__Tasks to complete__.
1. In the wrongful discharge text, how much medical leave did Brad Hanson request, and for what?
2. Reproduce the wrongful discharge text from "views updated" up to and including "and fair dealing.".

__Given text__.

Wrongful Discharge

views updated

Wrongful Discharge

An at-will employee's cause of action against his former employer, alleging that his dischargee was in violation of state or federal antidiscrimination statutes, public policy, an implied contract or an implied covenant of good faith and fair dealing.

Office of Senator Mark Dayton v. Hanson

Rarely does the U.S. Supreme Court issue more than a paragraph when it denies certiorari (review) of a case. Not so in Office of Senator Mark Dayton v. Hanson, No. 06-618, 550 U.S. ____ (2007). In a pointed but unanimous six-page opinion, the high court took the time to explain why it lacked jurisdiction to review the case. (Chief Justice Roberts recused himself, as he had previously participated in the case while sitting as a judge on the D.C. Circuit.)

U.S. Senator Mark Dayton's office was appealing an adverse decision by the local federal district court of its motion for summary judgment based on immunity from suit. The office had been sued for wrongful termination by a former employee, Brad Hanson, who had worked for the one-term Senator's 2000 campaign in Minnesota. He eventually became Dayton's State Office Manager, but in 2002, requested three weeks' medical leave for heart surgery and recuperation. While on medical leave, Hanson was contacted by a fellow staffer and told not to return to work.

__Information supplied__.
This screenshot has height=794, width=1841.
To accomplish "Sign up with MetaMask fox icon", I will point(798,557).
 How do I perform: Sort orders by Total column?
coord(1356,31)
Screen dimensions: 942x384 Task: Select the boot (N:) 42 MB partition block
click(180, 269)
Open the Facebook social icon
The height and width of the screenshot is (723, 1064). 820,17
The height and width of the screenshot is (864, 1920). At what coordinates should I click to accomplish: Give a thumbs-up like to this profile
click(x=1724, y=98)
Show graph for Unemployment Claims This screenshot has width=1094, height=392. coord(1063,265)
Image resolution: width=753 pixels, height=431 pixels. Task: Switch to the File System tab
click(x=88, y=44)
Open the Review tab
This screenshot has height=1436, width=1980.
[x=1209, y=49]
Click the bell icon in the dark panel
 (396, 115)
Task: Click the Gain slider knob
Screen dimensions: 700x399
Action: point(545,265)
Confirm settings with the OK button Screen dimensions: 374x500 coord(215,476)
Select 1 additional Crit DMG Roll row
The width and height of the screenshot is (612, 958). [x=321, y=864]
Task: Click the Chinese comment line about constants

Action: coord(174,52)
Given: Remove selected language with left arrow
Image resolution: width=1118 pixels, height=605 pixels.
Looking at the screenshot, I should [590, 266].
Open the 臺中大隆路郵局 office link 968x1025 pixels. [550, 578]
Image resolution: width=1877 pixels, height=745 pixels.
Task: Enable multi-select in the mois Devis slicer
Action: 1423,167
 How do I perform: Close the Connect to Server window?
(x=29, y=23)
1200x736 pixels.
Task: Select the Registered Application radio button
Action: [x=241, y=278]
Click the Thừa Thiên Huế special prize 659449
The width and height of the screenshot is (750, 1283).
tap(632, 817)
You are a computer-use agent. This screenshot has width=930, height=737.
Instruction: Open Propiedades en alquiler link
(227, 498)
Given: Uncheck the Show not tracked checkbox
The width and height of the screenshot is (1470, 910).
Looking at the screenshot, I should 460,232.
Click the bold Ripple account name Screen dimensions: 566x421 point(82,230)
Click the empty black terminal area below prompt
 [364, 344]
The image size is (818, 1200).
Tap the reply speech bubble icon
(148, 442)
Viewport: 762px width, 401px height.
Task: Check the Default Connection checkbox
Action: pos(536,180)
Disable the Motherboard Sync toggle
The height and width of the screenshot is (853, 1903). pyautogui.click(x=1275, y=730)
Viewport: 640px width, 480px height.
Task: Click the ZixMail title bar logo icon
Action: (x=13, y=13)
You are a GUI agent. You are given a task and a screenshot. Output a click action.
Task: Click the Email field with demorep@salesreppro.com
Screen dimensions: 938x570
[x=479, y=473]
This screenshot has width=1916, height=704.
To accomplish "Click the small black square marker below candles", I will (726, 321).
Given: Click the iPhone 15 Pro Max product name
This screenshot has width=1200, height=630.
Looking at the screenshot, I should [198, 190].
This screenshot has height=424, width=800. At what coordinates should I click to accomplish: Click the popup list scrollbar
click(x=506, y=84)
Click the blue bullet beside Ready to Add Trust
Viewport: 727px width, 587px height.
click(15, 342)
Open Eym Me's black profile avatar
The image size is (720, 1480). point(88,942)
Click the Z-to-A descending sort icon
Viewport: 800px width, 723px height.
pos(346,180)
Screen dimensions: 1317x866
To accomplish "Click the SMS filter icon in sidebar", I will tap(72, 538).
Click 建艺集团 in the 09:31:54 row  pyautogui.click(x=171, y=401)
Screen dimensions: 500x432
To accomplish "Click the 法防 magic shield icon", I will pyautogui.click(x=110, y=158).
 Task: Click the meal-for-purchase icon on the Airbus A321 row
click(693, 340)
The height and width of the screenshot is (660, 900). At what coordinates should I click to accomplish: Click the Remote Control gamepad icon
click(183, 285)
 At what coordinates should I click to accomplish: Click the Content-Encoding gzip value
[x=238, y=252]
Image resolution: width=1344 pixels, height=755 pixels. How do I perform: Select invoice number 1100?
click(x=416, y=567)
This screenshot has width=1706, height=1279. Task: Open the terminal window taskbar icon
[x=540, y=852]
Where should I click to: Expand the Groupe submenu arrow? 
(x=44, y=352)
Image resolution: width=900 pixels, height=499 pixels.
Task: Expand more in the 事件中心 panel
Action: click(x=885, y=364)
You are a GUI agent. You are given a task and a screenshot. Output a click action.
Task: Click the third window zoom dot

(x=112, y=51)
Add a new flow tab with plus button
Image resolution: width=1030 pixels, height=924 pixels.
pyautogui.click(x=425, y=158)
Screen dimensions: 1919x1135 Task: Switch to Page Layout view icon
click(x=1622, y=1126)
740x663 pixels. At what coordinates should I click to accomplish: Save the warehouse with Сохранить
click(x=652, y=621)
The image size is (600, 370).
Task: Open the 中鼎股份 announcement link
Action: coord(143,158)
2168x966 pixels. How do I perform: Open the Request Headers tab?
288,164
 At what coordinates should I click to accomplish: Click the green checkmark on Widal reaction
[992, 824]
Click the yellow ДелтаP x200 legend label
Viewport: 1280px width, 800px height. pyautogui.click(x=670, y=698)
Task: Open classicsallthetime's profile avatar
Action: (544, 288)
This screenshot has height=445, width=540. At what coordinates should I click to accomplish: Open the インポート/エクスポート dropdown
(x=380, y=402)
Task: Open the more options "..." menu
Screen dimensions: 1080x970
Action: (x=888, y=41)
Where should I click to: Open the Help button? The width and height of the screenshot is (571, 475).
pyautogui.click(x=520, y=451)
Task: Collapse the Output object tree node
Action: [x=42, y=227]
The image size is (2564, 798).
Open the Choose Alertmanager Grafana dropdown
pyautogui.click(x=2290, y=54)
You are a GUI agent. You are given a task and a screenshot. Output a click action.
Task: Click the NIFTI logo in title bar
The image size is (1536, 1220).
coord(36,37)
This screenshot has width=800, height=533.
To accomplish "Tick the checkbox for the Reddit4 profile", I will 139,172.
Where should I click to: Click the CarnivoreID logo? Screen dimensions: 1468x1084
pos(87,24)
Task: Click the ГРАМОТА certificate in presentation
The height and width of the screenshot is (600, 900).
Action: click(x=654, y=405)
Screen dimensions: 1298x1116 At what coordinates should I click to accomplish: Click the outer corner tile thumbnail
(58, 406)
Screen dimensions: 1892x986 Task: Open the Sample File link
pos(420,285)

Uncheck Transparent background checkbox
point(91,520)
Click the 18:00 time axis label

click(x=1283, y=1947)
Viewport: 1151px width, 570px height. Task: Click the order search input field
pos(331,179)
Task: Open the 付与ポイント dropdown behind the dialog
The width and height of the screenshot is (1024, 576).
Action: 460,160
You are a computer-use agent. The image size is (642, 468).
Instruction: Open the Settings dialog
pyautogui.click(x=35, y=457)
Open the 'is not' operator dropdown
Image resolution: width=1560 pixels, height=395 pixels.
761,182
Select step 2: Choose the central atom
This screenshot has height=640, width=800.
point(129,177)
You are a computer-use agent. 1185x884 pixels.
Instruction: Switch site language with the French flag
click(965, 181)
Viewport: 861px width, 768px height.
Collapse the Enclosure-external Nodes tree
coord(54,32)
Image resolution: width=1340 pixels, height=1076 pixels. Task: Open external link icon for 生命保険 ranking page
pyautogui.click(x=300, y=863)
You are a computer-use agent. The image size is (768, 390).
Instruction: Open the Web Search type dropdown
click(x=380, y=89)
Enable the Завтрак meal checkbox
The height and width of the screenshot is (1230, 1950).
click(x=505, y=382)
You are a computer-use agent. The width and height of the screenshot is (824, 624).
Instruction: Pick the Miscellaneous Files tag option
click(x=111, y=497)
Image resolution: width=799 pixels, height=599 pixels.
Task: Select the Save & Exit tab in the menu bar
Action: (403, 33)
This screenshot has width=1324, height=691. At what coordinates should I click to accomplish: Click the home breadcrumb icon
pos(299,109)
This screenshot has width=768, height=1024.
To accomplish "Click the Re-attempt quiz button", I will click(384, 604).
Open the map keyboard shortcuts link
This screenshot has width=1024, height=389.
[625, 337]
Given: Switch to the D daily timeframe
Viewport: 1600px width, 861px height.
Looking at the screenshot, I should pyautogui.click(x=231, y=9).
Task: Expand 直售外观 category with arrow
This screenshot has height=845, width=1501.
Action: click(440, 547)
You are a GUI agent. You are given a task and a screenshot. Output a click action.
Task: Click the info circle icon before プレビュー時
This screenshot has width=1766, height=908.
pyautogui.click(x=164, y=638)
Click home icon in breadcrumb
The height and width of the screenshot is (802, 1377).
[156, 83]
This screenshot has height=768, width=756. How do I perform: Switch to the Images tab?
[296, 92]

__Solutions to the problems__.
1. Three weeks, for heart surgery and recuperation.

2.
views updated

Wrongful Discharge

An at-will employee's cause of action against his former employer, alleging that his dischargee was in violation of state or federal antidiscrimination statutes, public policy, an implied contract or an implied covenant of good faith and fair dealing.